Uajs Ransomware Locks Most File Types

After analyzing malware samples, we discovered that Uajs belongs to the Djvu ransomware group. Uajs functions by encrypting files and appending the ".uajs" extension to their filenames. For example, it changes "1.jpg" to "1.jpg.uajs", "2.png" to "2.png.uajs", and so forth.

Additionally, Uajs generates a ransom note in the form of a text file named "_README.txt". It's worth noting that those responsible for Djvu ransomware often integrate data-stealing malware such as Vidar or RedLine into their malicious endeavors.

The ransom note specifies that a wide range of files, including images, databases, and documents, have been encrypted using a robust algorithm. The sole means of restoring these files is by acquiring a specialized decryption tool and a unique key. The perpetrators demand a payment of $999 for these decryption tools, offering a 50% discount if the victim contacts them within 72 hours.

Furthermore, the cybercriminals offer to demonstrate their decryption capabilities by decrypting one file free of charge. However, they specify that the submitted file should not contain valuable information. The email addresses provided for contacting the cybercriminals are support@freshingmail.top and datarestorehelpyou@airmail.cc.

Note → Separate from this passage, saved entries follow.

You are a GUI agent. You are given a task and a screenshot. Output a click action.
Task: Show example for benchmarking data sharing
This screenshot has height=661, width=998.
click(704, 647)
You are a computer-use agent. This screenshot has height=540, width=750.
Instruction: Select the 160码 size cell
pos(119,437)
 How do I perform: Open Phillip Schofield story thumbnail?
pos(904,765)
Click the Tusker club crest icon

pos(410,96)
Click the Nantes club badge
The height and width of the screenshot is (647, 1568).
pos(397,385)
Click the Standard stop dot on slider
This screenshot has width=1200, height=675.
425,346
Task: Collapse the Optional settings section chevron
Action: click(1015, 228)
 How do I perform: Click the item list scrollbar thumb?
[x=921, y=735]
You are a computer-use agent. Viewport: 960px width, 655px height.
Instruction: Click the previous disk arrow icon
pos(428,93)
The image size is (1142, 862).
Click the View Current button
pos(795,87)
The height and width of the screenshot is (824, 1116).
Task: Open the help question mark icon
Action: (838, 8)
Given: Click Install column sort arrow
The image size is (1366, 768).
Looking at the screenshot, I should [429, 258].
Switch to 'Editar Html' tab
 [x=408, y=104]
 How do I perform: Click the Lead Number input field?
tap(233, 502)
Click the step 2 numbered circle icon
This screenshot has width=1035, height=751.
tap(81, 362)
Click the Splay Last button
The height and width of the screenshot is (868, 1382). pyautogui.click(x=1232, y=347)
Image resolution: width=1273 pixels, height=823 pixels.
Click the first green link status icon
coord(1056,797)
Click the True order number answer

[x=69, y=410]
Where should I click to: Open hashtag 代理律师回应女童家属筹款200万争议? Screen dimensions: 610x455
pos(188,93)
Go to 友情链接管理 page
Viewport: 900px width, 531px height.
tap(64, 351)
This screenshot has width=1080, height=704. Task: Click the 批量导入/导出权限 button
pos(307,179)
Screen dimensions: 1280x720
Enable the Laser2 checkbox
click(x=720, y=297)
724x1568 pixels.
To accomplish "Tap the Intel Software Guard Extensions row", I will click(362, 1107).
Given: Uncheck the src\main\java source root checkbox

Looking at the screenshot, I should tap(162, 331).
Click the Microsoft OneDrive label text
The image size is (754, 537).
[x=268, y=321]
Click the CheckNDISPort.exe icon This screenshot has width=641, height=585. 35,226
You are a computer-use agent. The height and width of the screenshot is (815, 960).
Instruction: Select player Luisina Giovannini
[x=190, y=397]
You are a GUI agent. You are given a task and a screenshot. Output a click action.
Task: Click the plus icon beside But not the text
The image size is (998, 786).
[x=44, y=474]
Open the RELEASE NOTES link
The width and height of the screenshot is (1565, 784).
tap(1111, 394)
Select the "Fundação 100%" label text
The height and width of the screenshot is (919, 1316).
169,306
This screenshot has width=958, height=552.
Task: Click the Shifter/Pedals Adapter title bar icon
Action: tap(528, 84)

Uajs Ransom Note Demands $999

The full text of the Uajs ransom note reads as follows:

ATTENTION!

Don't worry, you can return all your files!
All your files like pictures, databases, documents and other important are encrypted with strongest encryption and unique key.
The only method of recovering files is to purchase decrypt tool and unique key for you.
This software will decrypt all your encrypted files.
What guarantees you have?
You can send one of your encrypted file from your PC and we decrypt it for free.
But we can decrypt only 1 file for free. File must not contain valuable information.
Do not ask assistants from youtube and recovery data sites for help in recovering your data.
They can use your free decryption quota and scam you.
Our contact is emails in this text document only.
You can get and look video overview decrypt tool:

Price of private key and decrypt software is $999.
Discount 50% available if you contact us first 72 hours, that's price for you is $499.
Please note that you'll never restore your data without payment.
Check your e-mail "Spam" or "Junk" folder if you don't get answer more than 6 hours.

To get this software you need write on our e-mail:
support@freshingmail.top

Reserve e-mail address to contact us:
datarestorehelpyou@airmail.cc

Your personal ID:

How Can Ransomware Like Uajs Infect Your System?

Ransomware like Uajs can infect your system through various means, primarily exploiting vulnerabilities in software or through social engineering tactics. Here are some common infection vectors:

Phishing Emails: One of the most prevalent methods is through phishing emails. Attackers send deceptive emails containing malicious attachments or links. Clicking on these links or downloading attachments can trigger the installation of ransomware.

Malicious Websites: Visiting compromised or malicious websites can also lead to ransomware infections. These websites may exploit vulnerabilities in your browser or plugins to deliver malware onto your system without your knowledge.

Exploiting Software Vulnerabilities: Ransomware can exploit vulnerabilities in software or operating systems to gain unauthorized access to your system. It's crucial to keep your software, including your operating system, web browsers, and plugins, updated with the latest security patches to mitigate these risks.

Drive-by Downloads: Drive-by downloads occur when malware is automatically downloaded and installed on your system without your consent while visiting a compromised website. This often happens through malicious scripts or exploit kits embedded in the website's code.

Malvertising: Malvertising involves the dissemination of malicious advertisements on legitimate websites. Clicking on these ads can redirect users to websites hosting ransomware or trigger the automatic download of ransomware onto the system.

Software Downloads from Untrusted Sources: Downloading software or files from untrusted or pirated sources can expose your system to ransomware. These downloads may contain hidden malware payloads that execute upon installation.

To protect your system from ransomware infections, it's essential to implement robust cybersecurity measures, including regular software updates, antivirus software, email filtering, user education, and exercising caution when interacting with online content. Additionally, maintaining up-to-date backups of your important data can help mitigate the impact of a ransomware attack.